» Task goal:
Retype the rows that begin with the line containing "Task: Open the library settings gear menu" and end with the line containing "(x=77, y=71)", both included, leaving the pictures out.
++++ Records for the task
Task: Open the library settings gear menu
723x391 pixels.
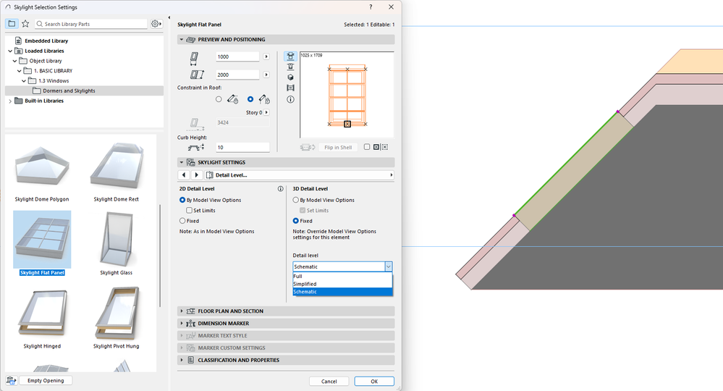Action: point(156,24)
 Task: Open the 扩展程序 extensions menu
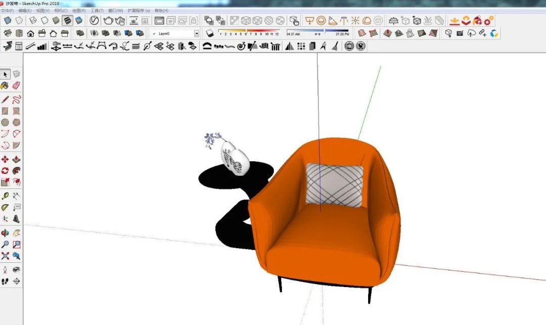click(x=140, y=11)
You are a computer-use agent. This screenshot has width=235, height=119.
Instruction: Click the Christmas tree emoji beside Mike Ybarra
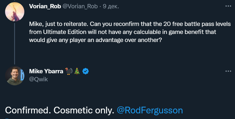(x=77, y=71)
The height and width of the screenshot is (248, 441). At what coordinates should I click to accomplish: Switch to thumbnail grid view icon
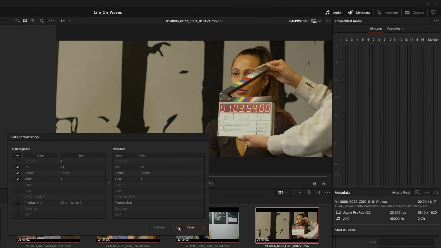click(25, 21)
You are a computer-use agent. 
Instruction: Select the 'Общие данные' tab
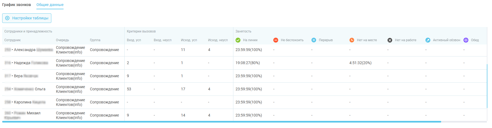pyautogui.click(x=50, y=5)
++++++++
++++ Records for the task
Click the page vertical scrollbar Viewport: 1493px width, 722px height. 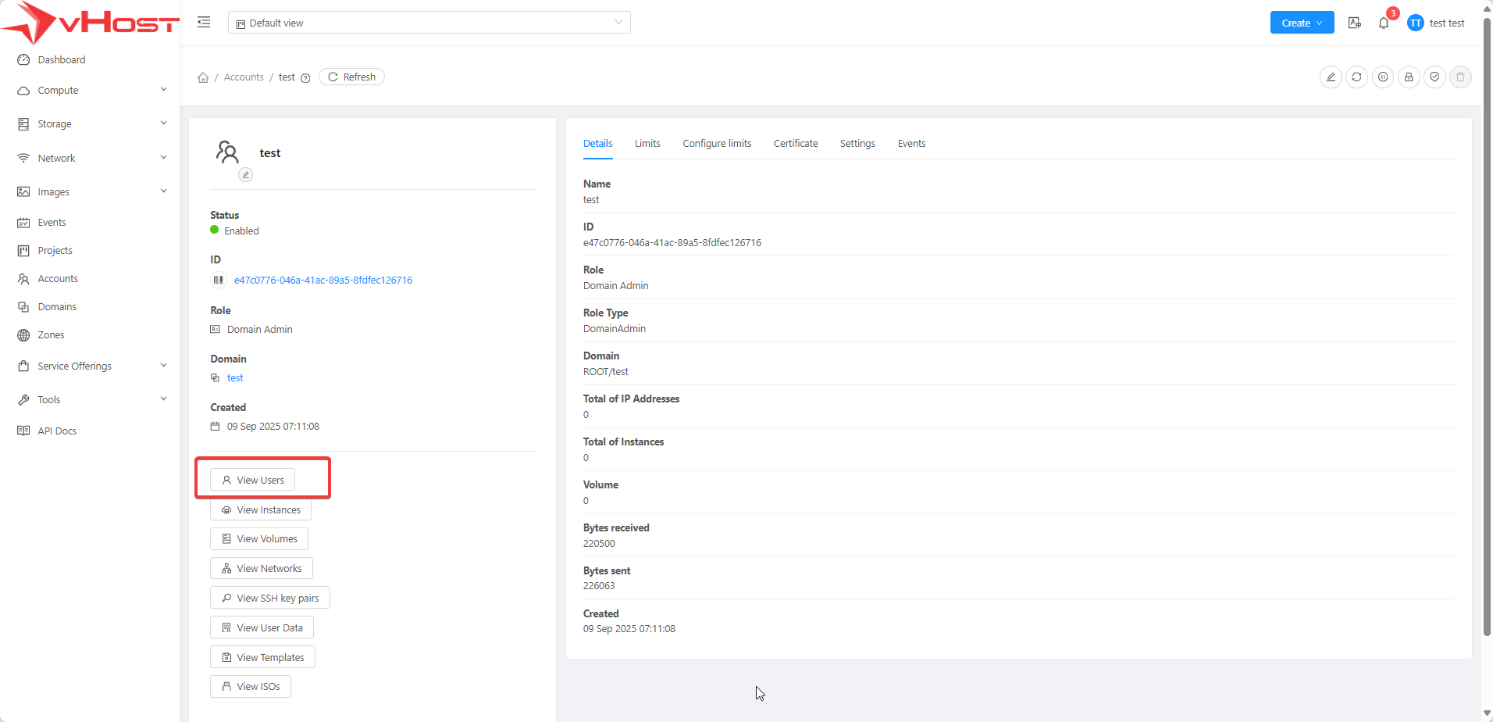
++++++++
» Output of the exercise:
Task: Open the library settings gear menu
723x391 pixels.
Action: point(156,24)
 Task: Open the 扩展程序 extensions menu
click(x=140, y=11)
You are a computer-use agent. This screenshot has width=235, height=119.
Instruction: Click the Christmas tree emoji beside Mike Ybarra
(x=77, y=71)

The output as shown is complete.